The stylish interface craves to be used on a touch-screen device, and everything about the OS, from the pinch-to-zoom function to the ability to swipe effortlessly between applications suggests that Microsoft are clearly steering their ship in the direction of tablets and mobile phones. If this is the case, then they’d better be prepared for rough seas. They’re foraying into territory dominated by Google’s ever popular Android OS and Apple’s iOS, the system that has made iPads and iPhones the must have devices of this decade so far. Sure, if Windows 8 is met well by users then Microsoft might be able to grab a larger share of the market than the tiny one they stake a claim to currently, but whether that justifies the creation of a brand spanking new operating system is doubtful. Touch screen desktops and laptops are starting to work their way into the market, and if they come flooding in during the next few months and years then Microsoft could be in business (this, I suspect, is their master plan), but until that time they might have to ride out a bit of a storm – one that I feel could’ve been easily avoided.

Everything about Windows 8 whiffs, in my opinion, of an identity crisis in Microsoft’s offices. In going for a minimalistic OS that attempts to focus on creating a pleasant, relaxing experience they’re taking on Apple in their own back yard. One of the main reasons that people refuse to buy Apple products is that they tie your hands in so many ways. They’re easy to use, but they simply don’t give you the freedom that you can get on a traditional Windows system. Windows 8 doesn't necessarily take away any of this freedom, but it certainly makes it more difficult to access, and for this reason I feel that it will pass most people by.

Windows 8 doesn't necessarily take away any of this freedom, but it certainly makes it more difficult to access, and for this reason I feel that it will pass most people by

For people already running Windows systems, there’s simply not enough incentive to upgrade to Windows 8. Why would you? If you like your OS silky smooth then you probably already own a Mac.
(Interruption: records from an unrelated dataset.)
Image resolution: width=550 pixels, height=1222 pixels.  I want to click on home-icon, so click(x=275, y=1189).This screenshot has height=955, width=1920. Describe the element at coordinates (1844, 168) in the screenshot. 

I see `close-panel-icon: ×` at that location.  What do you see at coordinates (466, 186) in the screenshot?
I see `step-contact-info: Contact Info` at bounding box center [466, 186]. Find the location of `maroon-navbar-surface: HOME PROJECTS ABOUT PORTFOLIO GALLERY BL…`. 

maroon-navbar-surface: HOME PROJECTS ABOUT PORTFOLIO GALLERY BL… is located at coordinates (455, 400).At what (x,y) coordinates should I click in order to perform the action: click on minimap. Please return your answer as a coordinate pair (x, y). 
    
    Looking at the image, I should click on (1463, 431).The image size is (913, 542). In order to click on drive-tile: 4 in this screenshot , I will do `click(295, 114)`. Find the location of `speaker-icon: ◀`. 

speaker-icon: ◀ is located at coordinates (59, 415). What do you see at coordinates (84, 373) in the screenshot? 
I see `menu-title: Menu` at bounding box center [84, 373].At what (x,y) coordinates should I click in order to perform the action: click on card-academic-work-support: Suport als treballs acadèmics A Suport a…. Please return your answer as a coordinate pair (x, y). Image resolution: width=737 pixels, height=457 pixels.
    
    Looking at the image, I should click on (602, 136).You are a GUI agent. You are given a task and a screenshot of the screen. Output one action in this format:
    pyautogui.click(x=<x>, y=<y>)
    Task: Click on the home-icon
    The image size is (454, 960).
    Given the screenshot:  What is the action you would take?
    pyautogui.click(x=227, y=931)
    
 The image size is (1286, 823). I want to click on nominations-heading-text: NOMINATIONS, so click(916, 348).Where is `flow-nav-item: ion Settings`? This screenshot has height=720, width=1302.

And if you want a device that properly makes use of everything that Microsoft’s latest contribution to the tech world has to offer then you’ll either end up remortgaging your house for a touch screen laptop or buy into Microsoft’s handheld products – all of which come with their own problems and lag far behind anything that Apple or Google can provide you with.

Windows 8 will probably be an eventual success, but it won’t be the overnight triumph that Microsoft seems to hope it will be. Until we see the inevitable deluge of affordable touch screen laptops and PCs Windows 8 won’t really have somewhere it can call home, and even when that deluge comes the system might be on its last legs. Microsoft have taken a huge risk with their new OS, and will no doubt be lining the pulpits overnight praying that fans give it a good reception when it releases tomorrow.